> Task prompt: Starting from the line that holds "Traditionen (46, 2475)", print each remaining line of the entries exactly, ending with the last.

(Stored records)
|---|

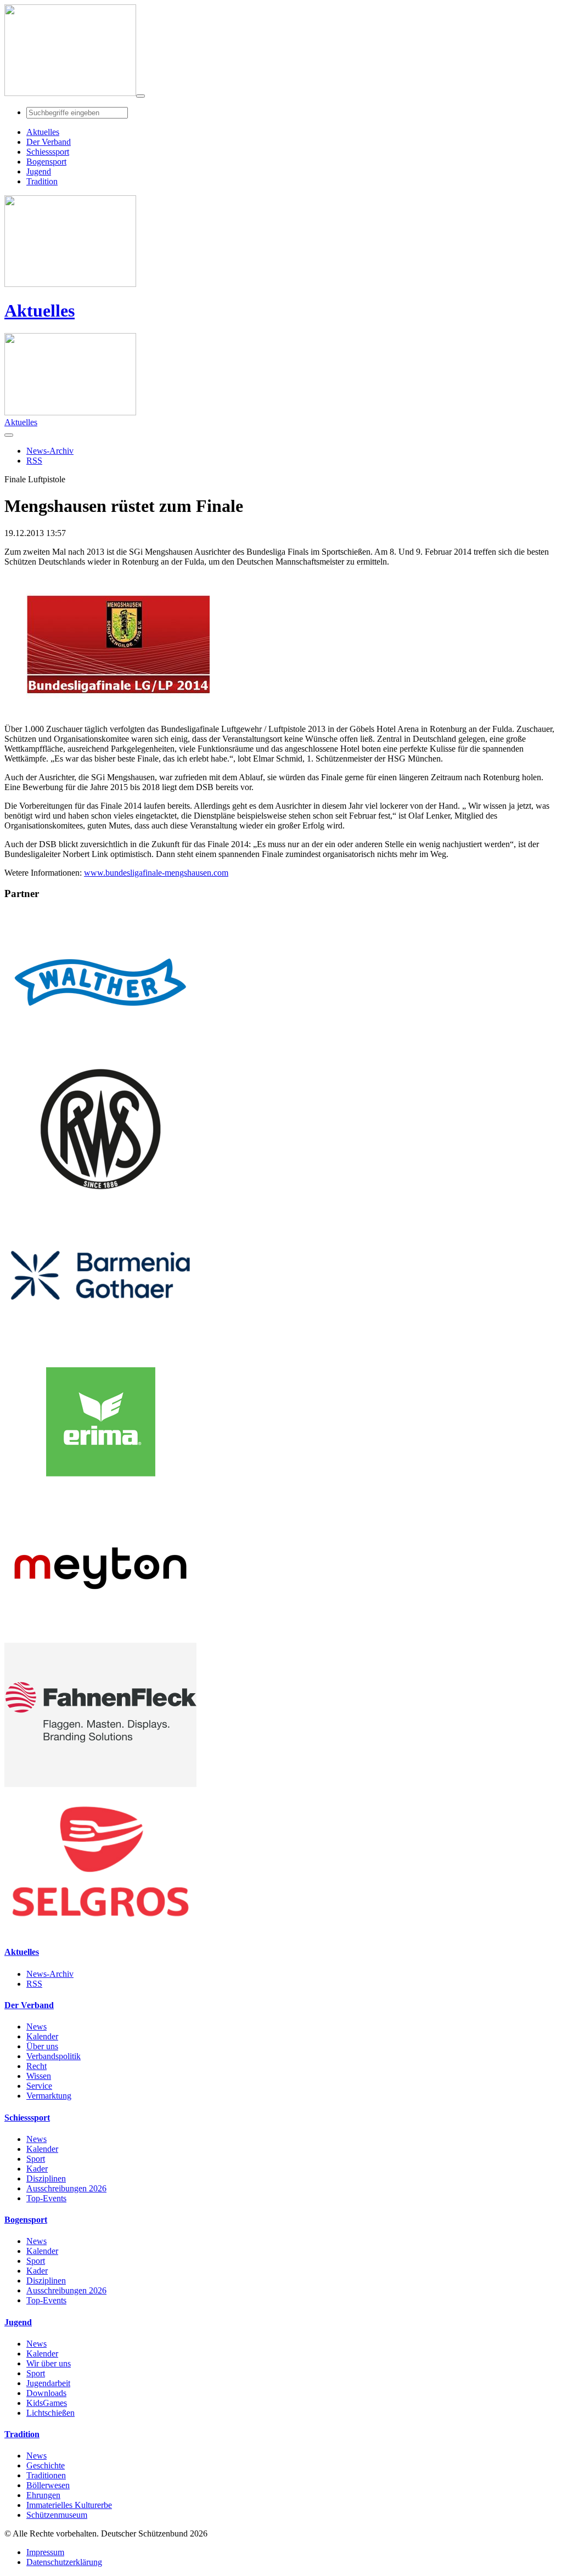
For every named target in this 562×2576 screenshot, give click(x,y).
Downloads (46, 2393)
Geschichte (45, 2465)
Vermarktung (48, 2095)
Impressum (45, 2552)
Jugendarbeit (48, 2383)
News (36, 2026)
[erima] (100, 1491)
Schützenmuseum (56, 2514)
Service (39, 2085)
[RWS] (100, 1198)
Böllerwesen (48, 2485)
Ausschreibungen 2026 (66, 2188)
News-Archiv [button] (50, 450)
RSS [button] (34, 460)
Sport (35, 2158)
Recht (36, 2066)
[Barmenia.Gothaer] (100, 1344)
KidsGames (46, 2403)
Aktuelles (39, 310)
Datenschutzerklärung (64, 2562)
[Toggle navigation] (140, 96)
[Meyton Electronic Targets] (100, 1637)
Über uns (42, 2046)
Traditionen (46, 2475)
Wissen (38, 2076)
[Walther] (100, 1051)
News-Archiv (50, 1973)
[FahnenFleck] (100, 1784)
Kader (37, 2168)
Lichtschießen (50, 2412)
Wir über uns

|---|

> Reply:
Traditionen (46, 2475)
Wissen (38, 2076)
[Walther] (100, 1051)
News-Archiv (50, 1973)
[FahnenFleck] (100, 1784)
Kader (37, 2168)
Lichtschießen (50, 2412)
Wir über uns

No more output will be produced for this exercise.